[DATASET RECORDS]
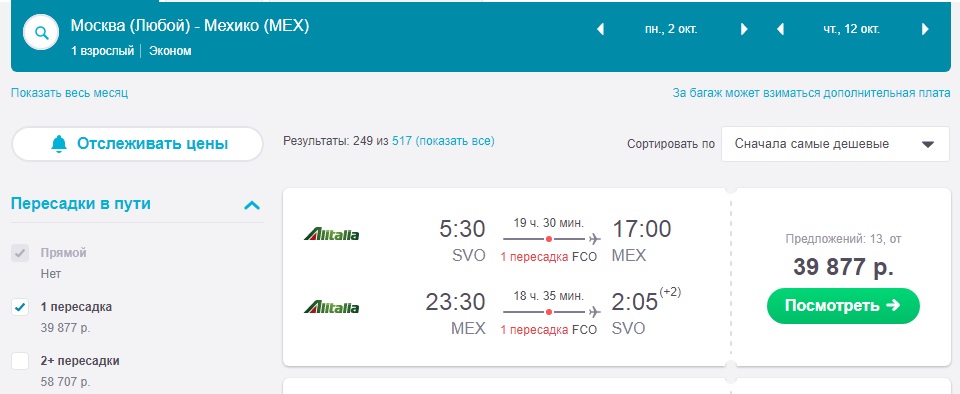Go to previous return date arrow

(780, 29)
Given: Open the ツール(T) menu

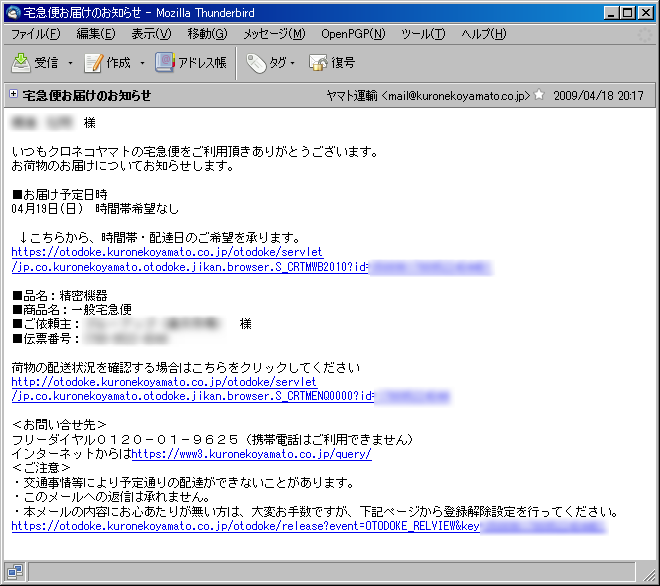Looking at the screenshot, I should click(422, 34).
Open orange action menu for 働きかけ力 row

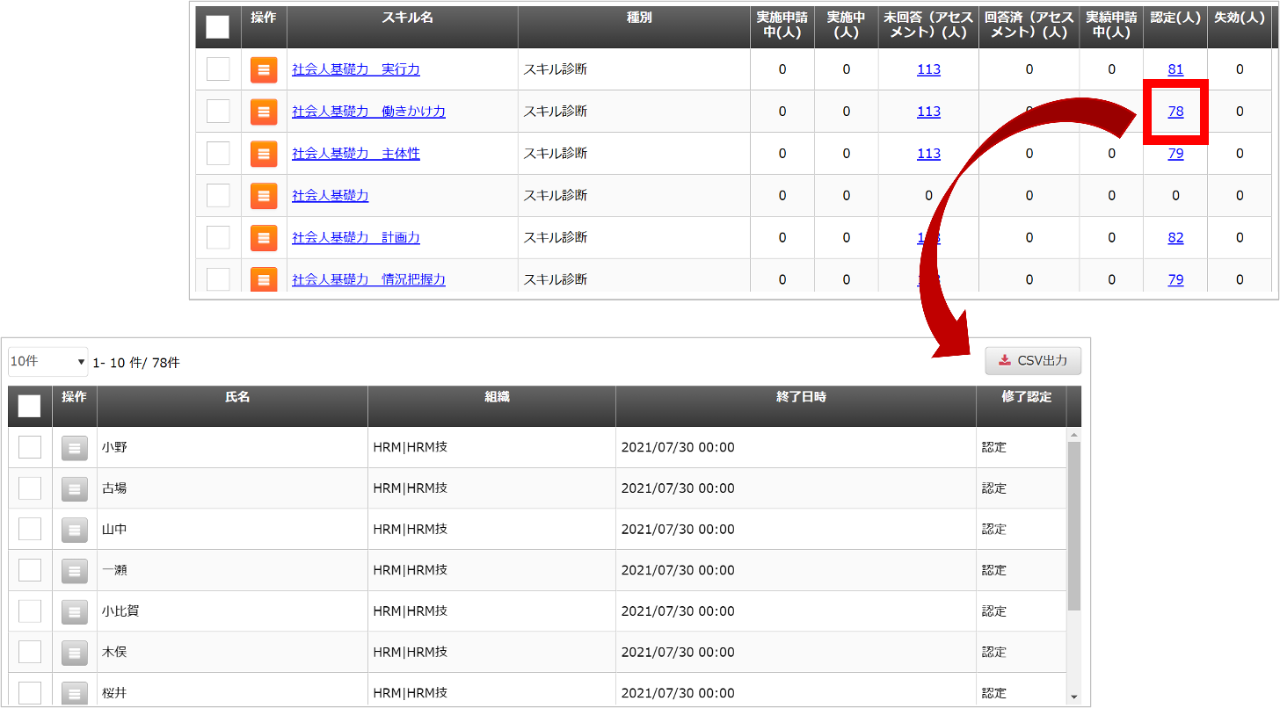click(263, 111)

--

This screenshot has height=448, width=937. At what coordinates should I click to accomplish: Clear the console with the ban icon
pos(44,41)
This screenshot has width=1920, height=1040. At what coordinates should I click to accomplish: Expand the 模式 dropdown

[WHAT IS EXPECTED] Look above for the line with "This screenshot has height=448, width=937." and the line with "This screenshot has width=1920, height=1040.". Retype those two lines and every line between them exactly, adding nothing.

[RESPONSE BELOW]
This screenshot has height=448, width=937. At what coordinates should I click to accomplish: Clear the console with the ban icon
pos(44,41)
This screenshot has width=1920, height=1040. At what coordinates should I click to accomplish: Expand the 模式 dropdown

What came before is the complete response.